→ **Text provided**:
-*-

Does someone know where I can get resources or information on experiences and standard design for conducting causal analysis of malnutrition?

Alexandra Rutishauser-Perera

International Medical Corps

Normal user

16 May 2012, 13:05

You might want to conduct Action Contre la faim (ACF) as they have quite a lot of expertise in this...

Mark Myatt

Frequent user

16 May 2012, 13:13

There is something by me and Mara Nyawo (UNICEF Sudan) is this edition of Field Exchange (p37). This method is being used (second time) in Sudan as i write this. It is quick and cheap (almost free if done with SQUEAC).

Rogers Wanyama

Emergency Nutrition Specialist

Normal user

16 May 2012, 15:06

Hav a look at causal analysis of causes of malnutrition in NBG conducted by ACF -US in 2011.

Check National reference material section.


Chantal Autotte Bouchard


Normal user

16 May 2012, 18:57

Hi ,

Julien his the referent for ACF about this question, you can contact ACF France the would help you probably.


Julien Chalimbaud


Normal user

16 May 2012, 20:04

ACF is regularly conducting causal analysis and I am currently conducting a project to develop field technical guide for such assessment. You can contact me at and I can send you our last version. We will finalise the work by september.

-*-

→ **Data**:
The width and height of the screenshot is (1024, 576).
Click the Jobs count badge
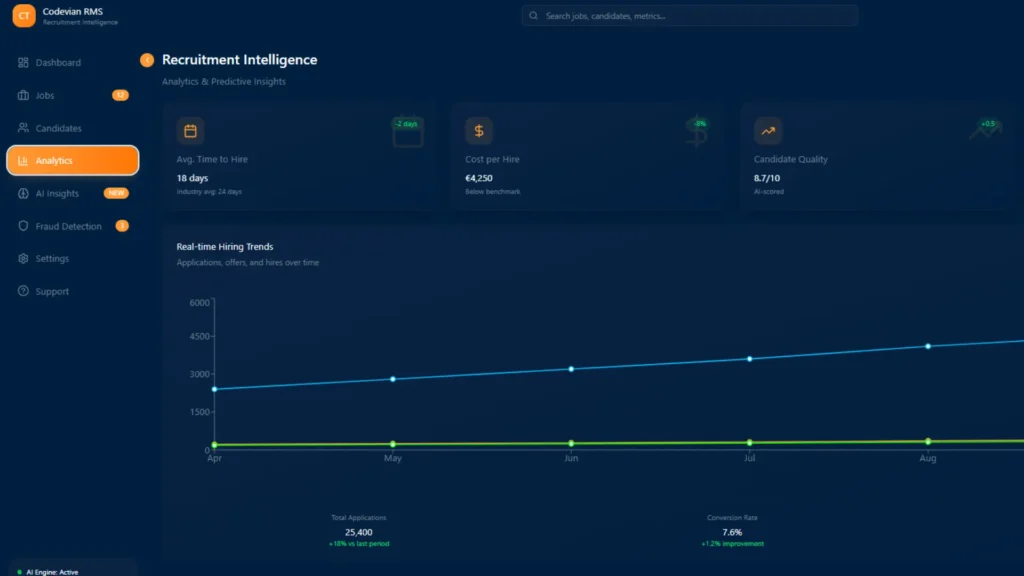point(120,96)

-*-

→ **Task requirements**:
a - Which section of the site does Rogers Wanyama say to check in the forum thread on causal analysis of malnutrition?
b - Rewrite the part of the forum thread on causal analysis of malnutrition that opens with the words containing "Emergency Nutrition Specialist" and closes with "reference material section.", replacing "National reference material" with "Country resources".
Work only from the forum thread on causal analysis of malnutrition, not from the material.

→ **Written responses**:
a - The National reference material section.

b -
Emergency Nutrition Specialist

Normal user

16 May 2012, 15:06

Hav a look at causal analysis of causes of malnutrition in NBG conducted by ACF -US in 2011.

Check Country resources section.